Di cosa si tratta
L’istamina è un messaggero endogeno rilasciato dai mastociti e coinvolto in infiammazione, allergie e digestione. Alcuni alimenti contengono istamina aggiuntiva proveniente dall’esterno — soprattutto prodotti stagionati o fermentati: formaggi a lunga stagionatura, vino rosso, salame, crauti, tonno, pomodoro, spinaci.
In una parte della popolazione si sospetta che la capacità di degradazione endogena (principalmente tramite l’enzima diaminoossidasi, DAO) non basti per questo carico esterno aggiuntivo. La conseguenza: sintomi come mal di testa, dolori addominali, rossore cutaneo o gonfiore ore dopo aver mangiato.
Cosa dicono i dati
L’evidenza è incoerente ed è importante capirlo prima di stravolgere l’intera alimentazione:
- Non esiste alcun esame del sangue affidabile per diagnosticare in modo univoco una sensibilità all’istamina. La misurazione dell’attività della DAO è possibile ma non standardizzata (Maintz & Novak 2007).
- La linea guida in lingua tedesca 2020 (Reese et al.) descrive nessuna definizione clinica uniforme e raccomanda come via pragmatica un test di esclusione di 14 giorni + riesposizione.
- Le quantità di istamina negli alimenti variano enormemente in base a maturazione, conservazione e lotto. Review recenti (Comas-Basté 2020) riportano variazioni di fattore 10–100 nella stessa categoria di alimento.

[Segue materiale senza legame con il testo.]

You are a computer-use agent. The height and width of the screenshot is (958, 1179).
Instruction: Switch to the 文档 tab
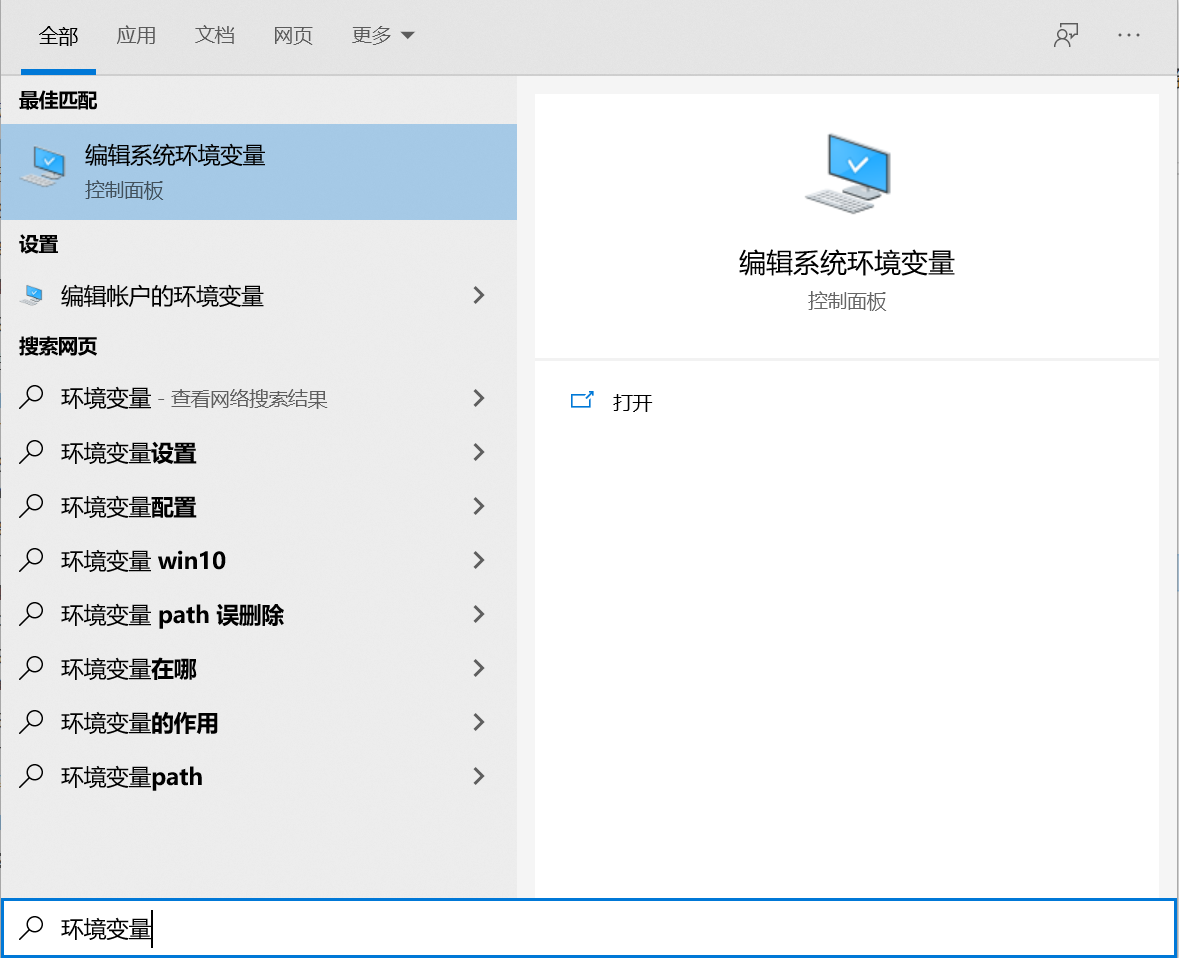(x=215, y=34)
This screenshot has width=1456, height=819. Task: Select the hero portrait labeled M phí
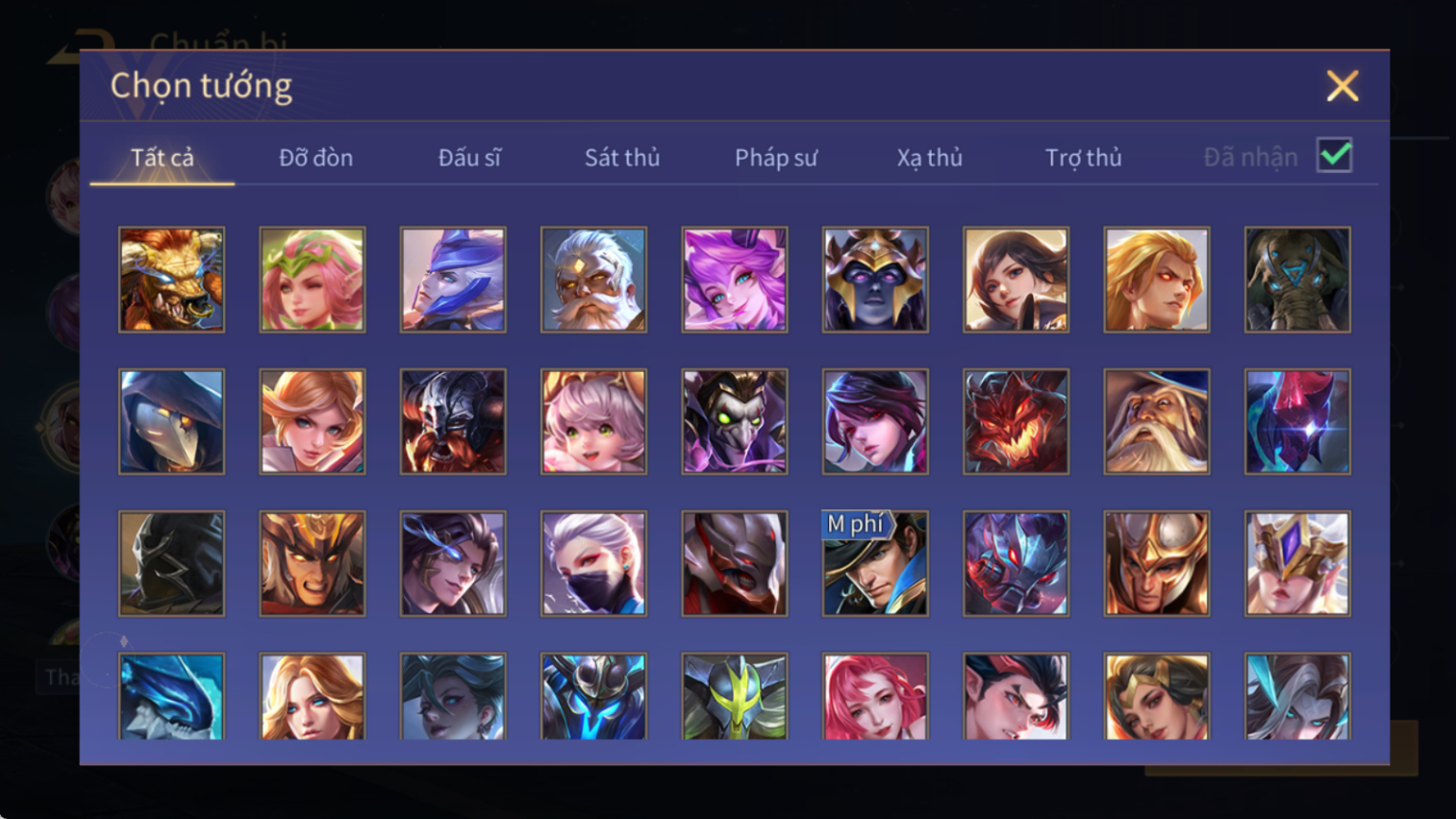pos(875,563)
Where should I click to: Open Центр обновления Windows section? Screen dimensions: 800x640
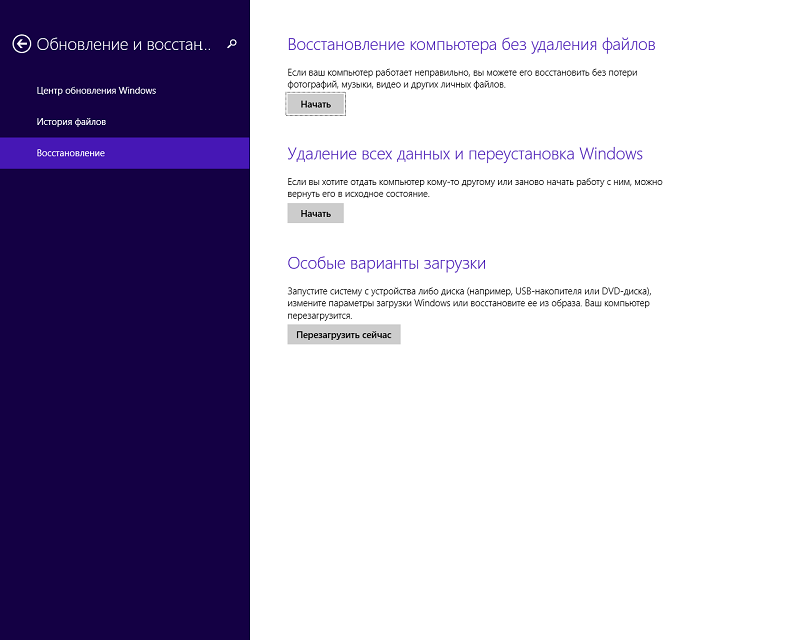[96, 91]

Ciò significa: anche quando una persona reagisce all’istamina, la reazione non è ogni giorno uguale e non scatta alla stessa dose di pomodoro.
Dove interviene Correlyn
Non promettiamo una diagnosi di istamina. Quello che fa Correlyn:
- Registri cosa mangi e quando compaiono sintomi.

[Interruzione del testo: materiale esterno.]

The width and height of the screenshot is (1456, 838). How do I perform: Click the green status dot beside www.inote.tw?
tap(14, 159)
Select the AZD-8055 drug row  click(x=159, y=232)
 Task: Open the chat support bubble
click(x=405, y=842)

- L’app calcola correlazioni statistiche su quattro finestre temporali (0–2h, 2–24h, 1–3g, 3–7g).
- Se un pattern è rilevante — ad es. “nel 70% dei casi in cui mangi pomodoro, 6–8h dopo arriva mal di testa” — lo vedi come numero, non come diagnosi.
Questo numero è la tua statistica di tracking personale, non un’affermazione medica. È utile per porre al medico una domanda concreta invece di un vago “credo di non tollerarlo”.
Cosa puoi fare tu
- La disciplina nel tracking batte la teoria. 14 giorni di registrazione coerente ti dicono più di qualunque libro di diete sull’istamina.
- La riesposizione è l’unico test pulito: elimina un alimento, poi reintroducilo in modo mirato continuando a tracciare.
- Il sospetto non è prova. Un singolo brutto giorno dopo il pomodoro non dice nulla. Solo la ripetizione su settimane diventa affermazione.
- Più variabili. L’istamina non è l’unica cosa che agisce dopo un formaggio stagionato: tiramina, glutammato, alcol, lattosio — il tracking aiuta a distinguere i veri trigger.
Quando andare dal medico
- Sintomi persistenti o severi
- Eruzione cutanea, difficoltà respiratorie, problemi circolatori
- Sintomi con più alimenti apparentemente non collegati → diagnostica allergologica
- Se assumi farmaci che inibiscono la DAO (es. alcuni antidepressivi)
Questo articolo è contenuto educativo, non una diagnosi medica o un’indicazione terapeutica. In caso di disturbi concreti rivolgiti a un medico.